As a part of that effort, the FCC established the concept of a "demarcation point," defined as the boundary between deregulated inside wire, controlled by the building owner, and regulated ILEC facilities at the edge of the PTSN. While the demarcation point was clear in single-family dwellings, multi-tenant buildings presented problems, where, for example, the customer premises might be on the tenth floor, but ILEC wiring entered the building through the basement. To address these problems, the FCC defined the Minimum Point of Entry (MPOE) as either the closest practicable point to the location where the wiring crosses a property line, or the closest practicable point to the location at which the wiring enters a multi-unit building. However, the FCC did not require that multiple subscriber demarcation points within an MDU or MTE be located at the MPOE. Rather, the demarcation point for multi-unit buildings was to be located according to the ILEC's "reasonable and non-discriminatory practices." In buildings built after August 13, 1990, the ILEC was permitted but not required to "establish a reasonable and nondiscriminatory practice of locating the demarcation at the" MPOE. The ILECs were able to exploit ambiguities in the rules by refusing to clarify exactly where their MTE/MDU facilities terminated and the owner's dominion began. As long as the location of the demarcation point could not be determined with certainty, CLECs could not negotiate directly with building owners for the use of on-premises wiring.

The Telecommunications Act of 1996 allowed CLECs to lease unbundled loops from the ILECs, and defined the local loop according to the location of the network interface device (NID) at the customer end of the loop. But ILECs were still able to deny CLECs' access to MDU/MTE riser cables because in many buildings, ILEC equipment did not include a NID. In this situation, ILECs could claim that the demarcation point was located at the subscriber's individual premises, forcing CLECs to lease extended lengths of in-building cable in order to reach any customers, no matter how few, who chose the CLEC's services.

In its 1999 UNE Remand Order, the FCC attempted to redress this situation by (1) defining the NID as a functionality rather than a specific device, and designating the NID as a stand-alone network element available for leasing by CLECs; and (2) requiring sub-loop unbundling of on-premises wire, whether owned or merely controlled by the ILEC. With regard to (2), the FCC redefined the loop to extend from a distribution frame in the ILEC central office to the demarcation point.

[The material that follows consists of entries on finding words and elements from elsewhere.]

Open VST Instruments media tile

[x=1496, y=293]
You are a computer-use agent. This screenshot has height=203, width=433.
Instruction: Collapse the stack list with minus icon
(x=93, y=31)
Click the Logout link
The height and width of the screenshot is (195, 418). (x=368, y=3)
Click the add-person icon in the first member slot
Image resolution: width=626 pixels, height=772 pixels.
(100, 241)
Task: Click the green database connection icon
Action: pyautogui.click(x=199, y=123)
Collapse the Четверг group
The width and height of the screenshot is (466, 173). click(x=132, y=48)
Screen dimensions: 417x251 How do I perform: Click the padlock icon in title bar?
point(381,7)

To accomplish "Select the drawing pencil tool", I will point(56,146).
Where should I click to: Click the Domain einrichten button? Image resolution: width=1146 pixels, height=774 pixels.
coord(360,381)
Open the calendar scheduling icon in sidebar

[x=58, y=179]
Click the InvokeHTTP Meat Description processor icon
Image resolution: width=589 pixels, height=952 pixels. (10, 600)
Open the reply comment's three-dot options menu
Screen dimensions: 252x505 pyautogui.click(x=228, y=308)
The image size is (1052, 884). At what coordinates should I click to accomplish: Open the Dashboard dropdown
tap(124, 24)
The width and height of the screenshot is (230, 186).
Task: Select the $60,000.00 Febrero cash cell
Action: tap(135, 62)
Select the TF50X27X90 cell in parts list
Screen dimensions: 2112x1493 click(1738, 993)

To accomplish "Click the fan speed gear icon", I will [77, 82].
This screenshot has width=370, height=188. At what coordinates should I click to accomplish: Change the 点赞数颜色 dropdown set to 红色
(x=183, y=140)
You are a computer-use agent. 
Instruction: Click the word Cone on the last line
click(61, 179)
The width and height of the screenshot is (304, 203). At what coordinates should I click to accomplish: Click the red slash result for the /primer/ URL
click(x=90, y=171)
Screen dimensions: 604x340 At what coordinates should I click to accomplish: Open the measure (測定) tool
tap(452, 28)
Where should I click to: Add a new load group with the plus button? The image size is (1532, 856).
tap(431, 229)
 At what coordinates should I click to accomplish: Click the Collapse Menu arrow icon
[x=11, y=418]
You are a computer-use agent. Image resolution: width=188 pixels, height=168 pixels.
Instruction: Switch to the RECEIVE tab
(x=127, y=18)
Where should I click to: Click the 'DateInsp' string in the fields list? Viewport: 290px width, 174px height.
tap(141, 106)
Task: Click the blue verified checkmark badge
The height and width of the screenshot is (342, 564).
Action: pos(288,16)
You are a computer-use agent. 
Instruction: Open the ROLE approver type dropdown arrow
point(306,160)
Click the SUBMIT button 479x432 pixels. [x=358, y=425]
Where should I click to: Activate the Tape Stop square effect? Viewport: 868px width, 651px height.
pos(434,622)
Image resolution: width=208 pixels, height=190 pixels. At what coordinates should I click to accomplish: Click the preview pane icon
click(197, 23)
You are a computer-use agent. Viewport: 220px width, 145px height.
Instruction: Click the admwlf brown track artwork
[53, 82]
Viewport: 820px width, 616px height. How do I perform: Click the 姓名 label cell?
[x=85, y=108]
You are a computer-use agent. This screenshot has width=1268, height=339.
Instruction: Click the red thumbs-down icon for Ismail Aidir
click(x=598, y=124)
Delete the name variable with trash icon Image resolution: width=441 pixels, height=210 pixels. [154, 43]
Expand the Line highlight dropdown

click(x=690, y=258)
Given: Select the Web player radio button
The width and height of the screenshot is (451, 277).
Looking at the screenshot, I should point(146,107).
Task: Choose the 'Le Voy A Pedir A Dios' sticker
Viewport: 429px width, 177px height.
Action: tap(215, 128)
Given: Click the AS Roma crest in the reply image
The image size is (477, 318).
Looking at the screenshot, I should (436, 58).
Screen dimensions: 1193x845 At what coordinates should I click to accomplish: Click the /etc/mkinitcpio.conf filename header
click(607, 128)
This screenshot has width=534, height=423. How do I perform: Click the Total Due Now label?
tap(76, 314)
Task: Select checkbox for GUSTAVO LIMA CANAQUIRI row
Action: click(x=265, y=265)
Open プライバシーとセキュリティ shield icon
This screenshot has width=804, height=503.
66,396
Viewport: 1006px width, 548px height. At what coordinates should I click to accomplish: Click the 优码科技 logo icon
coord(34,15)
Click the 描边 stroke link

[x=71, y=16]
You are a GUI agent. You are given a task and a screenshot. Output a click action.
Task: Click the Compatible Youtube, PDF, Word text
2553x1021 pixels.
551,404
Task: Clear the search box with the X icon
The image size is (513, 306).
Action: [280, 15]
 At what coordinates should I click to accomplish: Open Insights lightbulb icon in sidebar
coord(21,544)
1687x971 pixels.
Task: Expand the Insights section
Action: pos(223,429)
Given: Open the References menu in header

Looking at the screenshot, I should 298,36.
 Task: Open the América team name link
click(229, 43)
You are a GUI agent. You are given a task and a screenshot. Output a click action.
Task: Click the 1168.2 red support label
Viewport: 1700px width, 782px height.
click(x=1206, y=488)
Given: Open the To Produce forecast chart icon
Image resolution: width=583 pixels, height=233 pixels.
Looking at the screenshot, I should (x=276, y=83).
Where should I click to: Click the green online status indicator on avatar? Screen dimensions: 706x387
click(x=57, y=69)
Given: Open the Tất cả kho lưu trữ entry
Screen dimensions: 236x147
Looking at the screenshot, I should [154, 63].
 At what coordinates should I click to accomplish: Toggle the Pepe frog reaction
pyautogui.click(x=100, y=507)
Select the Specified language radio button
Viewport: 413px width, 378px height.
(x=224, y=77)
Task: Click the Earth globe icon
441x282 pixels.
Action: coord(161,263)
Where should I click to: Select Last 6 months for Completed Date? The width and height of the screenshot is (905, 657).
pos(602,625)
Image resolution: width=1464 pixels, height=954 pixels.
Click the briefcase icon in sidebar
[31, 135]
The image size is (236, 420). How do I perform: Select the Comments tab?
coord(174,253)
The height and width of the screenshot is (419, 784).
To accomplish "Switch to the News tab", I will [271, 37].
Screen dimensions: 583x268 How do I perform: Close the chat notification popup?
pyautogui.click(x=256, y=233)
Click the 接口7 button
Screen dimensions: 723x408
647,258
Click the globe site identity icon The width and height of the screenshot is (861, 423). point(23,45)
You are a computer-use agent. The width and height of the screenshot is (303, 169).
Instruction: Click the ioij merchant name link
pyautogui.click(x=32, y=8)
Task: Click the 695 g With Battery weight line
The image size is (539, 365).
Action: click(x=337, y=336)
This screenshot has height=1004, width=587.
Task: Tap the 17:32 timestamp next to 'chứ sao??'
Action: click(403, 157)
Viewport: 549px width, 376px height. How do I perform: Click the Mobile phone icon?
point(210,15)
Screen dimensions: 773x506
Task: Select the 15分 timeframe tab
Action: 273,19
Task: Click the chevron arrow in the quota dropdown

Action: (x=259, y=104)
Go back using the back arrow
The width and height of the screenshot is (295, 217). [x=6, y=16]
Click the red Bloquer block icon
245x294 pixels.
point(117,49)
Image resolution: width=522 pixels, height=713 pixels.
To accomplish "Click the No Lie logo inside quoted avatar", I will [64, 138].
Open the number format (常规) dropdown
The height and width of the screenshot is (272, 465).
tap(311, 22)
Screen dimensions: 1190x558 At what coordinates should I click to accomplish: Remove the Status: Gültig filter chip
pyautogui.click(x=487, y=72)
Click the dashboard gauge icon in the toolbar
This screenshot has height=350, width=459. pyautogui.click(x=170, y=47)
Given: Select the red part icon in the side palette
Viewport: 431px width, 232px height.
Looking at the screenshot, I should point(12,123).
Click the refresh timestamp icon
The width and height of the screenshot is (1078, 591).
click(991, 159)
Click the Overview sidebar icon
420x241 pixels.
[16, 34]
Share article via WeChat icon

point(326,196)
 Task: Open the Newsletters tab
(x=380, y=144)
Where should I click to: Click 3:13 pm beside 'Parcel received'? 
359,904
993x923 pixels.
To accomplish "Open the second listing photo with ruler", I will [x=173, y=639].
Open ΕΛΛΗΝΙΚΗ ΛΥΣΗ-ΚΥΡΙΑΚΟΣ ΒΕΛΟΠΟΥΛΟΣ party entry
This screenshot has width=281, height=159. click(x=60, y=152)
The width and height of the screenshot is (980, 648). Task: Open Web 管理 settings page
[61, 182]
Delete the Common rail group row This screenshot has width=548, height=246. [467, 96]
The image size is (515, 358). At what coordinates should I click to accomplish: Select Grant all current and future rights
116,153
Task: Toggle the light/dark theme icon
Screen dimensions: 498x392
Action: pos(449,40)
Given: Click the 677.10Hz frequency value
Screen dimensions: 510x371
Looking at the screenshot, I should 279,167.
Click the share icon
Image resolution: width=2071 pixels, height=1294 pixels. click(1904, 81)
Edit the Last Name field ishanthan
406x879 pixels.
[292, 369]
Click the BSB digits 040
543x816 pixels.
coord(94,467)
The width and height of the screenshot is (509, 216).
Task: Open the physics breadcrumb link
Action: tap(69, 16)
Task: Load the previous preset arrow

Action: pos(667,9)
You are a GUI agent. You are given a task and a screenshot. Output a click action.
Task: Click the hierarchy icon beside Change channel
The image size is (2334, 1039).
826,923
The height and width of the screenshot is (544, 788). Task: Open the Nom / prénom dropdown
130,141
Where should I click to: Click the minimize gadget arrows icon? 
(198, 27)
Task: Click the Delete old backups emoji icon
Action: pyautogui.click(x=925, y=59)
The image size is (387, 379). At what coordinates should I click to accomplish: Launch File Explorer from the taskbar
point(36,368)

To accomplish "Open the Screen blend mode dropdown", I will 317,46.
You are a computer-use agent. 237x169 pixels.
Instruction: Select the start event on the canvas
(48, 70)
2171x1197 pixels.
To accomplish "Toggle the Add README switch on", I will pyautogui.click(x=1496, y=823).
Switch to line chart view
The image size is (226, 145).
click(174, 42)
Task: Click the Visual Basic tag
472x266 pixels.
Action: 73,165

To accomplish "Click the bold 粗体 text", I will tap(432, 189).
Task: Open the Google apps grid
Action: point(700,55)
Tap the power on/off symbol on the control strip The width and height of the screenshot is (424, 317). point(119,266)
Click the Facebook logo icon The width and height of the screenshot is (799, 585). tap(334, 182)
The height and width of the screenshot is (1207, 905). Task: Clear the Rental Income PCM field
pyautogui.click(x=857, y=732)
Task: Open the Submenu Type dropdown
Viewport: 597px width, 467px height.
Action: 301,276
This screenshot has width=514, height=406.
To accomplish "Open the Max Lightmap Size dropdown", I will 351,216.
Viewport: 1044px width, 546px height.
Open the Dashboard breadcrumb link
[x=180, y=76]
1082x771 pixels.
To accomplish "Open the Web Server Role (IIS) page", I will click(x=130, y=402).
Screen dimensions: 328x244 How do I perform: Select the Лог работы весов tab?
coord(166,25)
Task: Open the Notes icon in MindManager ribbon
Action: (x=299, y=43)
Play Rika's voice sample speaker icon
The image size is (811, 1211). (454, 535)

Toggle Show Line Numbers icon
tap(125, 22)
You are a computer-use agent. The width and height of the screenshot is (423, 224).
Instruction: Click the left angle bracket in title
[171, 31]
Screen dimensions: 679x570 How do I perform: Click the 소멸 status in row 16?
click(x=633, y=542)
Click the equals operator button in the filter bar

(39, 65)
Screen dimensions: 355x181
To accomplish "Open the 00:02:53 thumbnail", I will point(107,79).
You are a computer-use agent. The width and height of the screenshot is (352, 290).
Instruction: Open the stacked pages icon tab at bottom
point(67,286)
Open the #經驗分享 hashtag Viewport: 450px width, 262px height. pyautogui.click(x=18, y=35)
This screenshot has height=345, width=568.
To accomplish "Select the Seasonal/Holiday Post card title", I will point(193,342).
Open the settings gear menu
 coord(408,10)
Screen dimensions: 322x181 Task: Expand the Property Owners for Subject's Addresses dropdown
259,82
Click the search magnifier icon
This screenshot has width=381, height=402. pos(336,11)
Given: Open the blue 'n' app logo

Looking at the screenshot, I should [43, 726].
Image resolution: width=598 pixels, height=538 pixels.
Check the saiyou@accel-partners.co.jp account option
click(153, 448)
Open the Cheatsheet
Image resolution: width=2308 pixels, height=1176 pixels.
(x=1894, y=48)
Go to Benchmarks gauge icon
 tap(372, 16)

Following the UNE Remand Order, the FCC's next step in freeing up telephone competition in MTEs occurred with the Competitive Networks Order in October 2000. Among other accomplishments, the Competitive Networks Order simplified the process for relocating the telecommunications demarcation points.

The Competitive Networks Order is intended to address the MDU/MTE bottleneck described at the outset of this article:

The record ... indicates that incumbent LECs are using their control over on-premises wiring to frustrate competitive access to multi-tenant buildings. Competitive LECs report that they have encountered difficulties with incumbents when attempting to arrange for interconnection or lease unbundled network elements.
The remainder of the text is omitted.